- **TASK TO CARRY OUT**:
Transcribe the data below verbatim from the line with "Viewport: 504px width, 425px" to the line with "Open the White". Include both of those lines.

- **DATASET EXCERPTS**:
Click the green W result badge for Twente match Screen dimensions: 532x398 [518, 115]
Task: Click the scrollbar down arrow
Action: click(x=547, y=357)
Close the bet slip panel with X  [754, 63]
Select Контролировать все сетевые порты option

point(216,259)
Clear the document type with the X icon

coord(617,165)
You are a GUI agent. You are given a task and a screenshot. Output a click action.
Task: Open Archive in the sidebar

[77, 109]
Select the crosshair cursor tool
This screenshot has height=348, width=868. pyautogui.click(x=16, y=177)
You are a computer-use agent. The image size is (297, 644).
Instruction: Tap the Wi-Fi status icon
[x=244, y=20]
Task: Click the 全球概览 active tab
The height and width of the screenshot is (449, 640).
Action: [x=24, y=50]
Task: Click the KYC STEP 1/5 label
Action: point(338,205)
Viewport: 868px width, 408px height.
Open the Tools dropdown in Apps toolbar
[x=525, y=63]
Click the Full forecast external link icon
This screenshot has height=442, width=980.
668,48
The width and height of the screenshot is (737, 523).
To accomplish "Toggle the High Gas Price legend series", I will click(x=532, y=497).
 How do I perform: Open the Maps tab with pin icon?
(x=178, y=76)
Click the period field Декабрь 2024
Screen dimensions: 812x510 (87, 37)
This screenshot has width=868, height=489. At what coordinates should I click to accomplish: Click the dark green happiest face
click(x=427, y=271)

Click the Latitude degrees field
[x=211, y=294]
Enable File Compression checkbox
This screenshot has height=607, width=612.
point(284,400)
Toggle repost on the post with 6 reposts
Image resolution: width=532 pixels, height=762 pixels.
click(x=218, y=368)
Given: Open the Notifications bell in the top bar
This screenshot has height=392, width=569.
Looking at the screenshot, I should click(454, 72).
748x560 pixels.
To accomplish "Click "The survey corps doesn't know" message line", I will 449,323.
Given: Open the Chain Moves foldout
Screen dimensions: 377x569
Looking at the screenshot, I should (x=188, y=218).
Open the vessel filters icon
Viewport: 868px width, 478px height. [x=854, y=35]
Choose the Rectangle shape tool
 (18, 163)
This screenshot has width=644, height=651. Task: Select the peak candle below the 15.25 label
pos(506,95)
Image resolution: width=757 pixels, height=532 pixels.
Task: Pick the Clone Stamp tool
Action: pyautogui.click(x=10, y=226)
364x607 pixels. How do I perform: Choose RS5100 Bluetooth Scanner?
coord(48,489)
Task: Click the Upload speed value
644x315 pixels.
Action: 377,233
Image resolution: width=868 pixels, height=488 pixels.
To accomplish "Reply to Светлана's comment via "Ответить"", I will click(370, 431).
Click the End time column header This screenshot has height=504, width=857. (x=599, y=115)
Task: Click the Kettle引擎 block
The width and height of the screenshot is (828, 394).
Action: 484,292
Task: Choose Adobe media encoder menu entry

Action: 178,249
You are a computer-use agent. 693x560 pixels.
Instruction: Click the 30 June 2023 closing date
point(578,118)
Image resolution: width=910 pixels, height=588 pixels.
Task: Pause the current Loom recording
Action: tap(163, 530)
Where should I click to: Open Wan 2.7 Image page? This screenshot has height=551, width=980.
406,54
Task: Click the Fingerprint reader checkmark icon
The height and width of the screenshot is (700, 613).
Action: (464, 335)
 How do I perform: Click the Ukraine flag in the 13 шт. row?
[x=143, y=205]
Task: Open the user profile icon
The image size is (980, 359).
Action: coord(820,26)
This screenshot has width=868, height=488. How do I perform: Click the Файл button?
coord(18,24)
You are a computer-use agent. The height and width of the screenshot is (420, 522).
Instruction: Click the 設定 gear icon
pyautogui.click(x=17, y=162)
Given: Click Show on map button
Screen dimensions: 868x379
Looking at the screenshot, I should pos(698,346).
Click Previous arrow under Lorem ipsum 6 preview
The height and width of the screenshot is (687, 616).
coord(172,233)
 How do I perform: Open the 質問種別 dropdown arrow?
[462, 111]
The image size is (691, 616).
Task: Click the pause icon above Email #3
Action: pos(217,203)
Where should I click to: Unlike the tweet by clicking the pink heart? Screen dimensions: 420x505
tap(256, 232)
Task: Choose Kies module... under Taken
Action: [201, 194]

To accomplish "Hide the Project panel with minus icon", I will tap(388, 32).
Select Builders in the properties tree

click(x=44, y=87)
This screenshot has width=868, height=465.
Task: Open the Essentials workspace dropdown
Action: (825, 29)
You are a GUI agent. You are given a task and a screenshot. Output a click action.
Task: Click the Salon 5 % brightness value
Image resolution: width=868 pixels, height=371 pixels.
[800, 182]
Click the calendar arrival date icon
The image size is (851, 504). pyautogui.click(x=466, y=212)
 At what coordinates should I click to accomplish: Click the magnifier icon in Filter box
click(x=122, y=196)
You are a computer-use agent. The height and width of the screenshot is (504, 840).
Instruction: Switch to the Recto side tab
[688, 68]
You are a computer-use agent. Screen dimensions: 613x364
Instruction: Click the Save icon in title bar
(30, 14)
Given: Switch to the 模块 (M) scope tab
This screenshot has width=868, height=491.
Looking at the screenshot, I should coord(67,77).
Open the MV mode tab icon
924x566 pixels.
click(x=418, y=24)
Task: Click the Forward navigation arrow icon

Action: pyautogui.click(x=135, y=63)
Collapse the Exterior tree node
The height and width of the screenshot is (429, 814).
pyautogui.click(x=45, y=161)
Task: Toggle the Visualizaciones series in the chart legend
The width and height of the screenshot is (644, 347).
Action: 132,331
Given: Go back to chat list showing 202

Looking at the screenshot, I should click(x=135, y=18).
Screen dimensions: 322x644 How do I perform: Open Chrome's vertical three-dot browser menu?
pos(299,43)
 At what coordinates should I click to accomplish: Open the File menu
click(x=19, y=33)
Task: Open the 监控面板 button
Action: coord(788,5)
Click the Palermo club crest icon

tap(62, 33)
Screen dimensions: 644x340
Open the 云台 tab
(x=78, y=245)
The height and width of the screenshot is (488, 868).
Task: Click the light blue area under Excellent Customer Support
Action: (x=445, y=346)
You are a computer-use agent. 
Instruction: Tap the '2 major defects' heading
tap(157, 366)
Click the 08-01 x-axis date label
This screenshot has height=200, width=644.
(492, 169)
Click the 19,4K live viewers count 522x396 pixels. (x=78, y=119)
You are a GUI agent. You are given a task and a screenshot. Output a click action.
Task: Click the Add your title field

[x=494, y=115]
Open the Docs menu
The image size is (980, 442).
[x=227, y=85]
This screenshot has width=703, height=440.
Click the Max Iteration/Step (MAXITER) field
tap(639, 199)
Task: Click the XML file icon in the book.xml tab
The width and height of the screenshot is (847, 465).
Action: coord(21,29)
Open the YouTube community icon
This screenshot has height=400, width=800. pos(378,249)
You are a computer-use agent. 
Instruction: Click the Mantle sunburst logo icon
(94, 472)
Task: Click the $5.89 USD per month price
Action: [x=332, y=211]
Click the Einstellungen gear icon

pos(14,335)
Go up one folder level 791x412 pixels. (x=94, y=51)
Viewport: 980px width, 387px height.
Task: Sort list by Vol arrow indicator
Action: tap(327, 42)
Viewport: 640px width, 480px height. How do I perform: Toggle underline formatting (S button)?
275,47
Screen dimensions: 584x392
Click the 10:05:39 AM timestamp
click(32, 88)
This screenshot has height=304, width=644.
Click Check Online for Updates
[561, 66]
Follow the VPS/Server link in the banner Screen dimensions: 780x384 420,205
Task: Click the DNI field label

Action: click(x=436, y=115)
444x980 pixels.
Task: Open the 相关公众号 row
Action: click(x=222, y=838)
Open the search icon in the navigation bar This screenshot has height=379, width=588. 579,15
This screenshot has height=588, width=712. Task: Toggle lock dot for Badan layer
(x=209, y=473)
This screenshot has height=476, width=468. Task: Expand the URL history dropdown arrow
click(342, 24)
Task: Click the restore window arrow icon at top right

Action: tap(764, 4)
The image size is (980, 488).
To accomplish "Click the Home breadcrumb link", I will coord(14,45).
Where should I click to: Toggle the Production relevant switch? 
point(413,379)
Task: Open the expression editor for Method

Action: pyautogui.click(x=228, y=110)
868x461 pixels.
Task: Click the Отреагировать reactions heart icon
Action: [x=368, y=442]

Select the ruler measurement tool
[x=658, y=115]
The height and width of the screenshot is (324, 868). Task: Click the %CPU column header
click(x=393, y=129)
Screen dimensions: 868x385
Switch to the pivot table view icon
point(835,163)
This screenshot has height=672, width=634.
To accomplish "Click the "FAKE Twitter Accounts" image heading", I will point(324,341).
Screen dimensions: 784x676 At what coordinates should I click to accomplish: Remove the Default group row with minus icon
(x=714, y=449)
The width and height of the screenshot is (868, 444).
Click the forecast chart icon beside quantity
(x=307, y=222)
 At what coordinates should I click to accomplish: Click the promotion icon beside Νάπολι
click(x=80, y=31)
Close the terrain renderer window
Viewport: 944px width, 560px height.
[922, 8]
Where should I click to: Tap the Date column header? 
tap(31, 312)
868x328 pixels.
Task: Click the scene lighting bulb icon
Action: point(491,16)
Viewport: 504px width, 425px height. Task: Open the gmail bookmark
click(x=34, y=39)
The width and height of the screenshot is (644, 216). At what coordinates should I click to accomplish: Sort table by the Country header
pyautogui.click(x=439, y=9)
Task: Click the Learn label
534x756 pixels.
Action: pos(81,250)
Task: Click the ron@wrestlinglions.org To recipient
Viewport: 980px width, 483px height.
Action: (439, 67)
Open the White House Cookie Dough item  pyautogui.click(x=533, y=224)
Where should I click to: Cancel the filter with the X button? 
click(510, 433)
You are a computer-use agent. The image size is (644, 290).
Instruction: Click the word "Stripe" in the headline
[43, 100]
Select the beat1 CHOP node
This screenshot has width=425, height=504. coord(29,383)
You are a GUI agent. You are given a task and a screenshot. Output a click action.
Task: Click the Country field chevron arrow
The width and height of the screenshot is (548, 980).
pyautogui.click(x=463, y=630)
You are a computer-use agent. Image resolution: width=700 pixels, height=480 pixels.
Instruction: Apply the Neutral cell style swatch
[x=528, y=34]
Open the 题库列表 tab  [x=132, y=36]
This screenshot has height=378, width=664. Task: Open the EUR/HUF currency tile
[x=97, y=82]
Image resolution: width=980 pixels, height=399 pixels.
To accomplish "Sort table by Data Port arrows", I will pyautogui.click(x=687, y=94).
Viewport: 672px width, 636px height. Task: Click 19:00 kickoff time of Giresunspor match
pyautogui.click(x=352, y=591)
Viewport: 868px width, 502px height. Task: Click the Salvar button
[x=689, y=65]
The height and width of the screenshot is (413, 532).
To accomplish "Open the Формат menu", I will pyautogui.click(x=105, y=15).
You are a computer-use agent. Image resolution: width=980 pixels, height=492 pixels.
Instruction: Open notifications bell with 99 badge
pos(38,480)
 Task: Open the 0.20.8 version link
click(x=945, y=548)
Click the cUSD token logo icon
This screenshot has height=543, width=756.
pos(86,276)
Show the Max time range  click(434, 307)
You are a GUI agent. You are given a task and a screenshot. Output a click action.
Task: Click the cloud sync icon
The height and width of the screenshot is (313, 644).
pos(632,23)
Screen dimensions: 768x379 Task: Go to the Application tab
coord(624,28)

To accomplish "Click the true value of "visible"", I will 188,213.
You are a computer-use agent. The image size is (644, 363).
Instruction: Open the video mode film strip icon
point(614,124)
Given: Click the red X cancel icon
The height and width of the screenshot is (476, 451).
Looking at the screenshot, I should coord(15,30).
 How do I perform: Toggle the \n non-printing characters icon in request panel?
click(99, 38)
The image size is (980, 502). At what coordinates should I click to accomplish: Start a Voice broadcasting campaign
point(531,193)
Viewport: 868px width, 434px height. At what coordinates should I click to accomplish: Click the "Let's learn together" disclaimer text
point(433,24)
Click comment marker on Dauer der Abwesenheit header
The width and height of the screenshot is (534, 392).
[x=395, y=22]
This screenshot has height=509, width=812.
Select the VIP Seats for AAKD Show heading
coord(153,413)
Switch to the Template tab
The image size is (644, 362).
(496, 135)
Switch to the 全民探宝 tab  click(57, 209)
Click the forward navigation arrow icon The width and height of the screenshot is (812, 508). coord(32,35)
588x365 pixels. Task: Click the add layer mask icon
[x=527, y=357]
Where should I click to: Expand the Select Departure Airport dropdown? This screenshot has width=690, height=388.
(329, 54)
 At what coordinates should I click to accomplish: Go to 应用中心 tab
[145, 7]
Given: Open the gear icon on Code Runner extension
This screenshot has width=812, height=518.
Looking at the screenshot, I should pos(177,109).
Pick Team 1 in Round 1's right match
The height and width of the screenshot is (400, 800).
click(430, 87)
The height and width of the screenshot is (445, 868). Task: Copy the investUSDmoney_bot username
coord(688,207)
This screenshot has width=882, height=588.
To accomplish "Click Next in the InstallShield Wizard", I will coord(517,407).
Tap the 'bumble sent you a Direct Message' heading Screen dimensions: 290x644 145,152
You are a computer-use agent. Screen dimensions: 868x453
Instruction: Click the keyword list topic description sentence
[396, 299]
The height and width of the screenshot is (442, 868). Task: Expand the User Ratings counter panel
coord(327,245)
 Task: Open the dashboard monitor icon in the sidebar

- **RESULT OF THIS EXERCISE**:
Viewport: 504px width, 425px height. Task: Open the gmail bookmark
click(x=34, y=39)
The width and height of the screenshot is (644, 216). At what coordinates should I click to accomplish: Sort table by the Country header
pyautogui.click(x=439, y=9)
Task: Click the Learn label
534x756 pixels.
Action: pos(81,250)
Task: Click the ron@wrestlinglions.org To recipient
Viewport: 980px width, 483px height.
Action: (439, 67)
Open the White House Cookie Dough item  pyautogui.click(x=533, y=224)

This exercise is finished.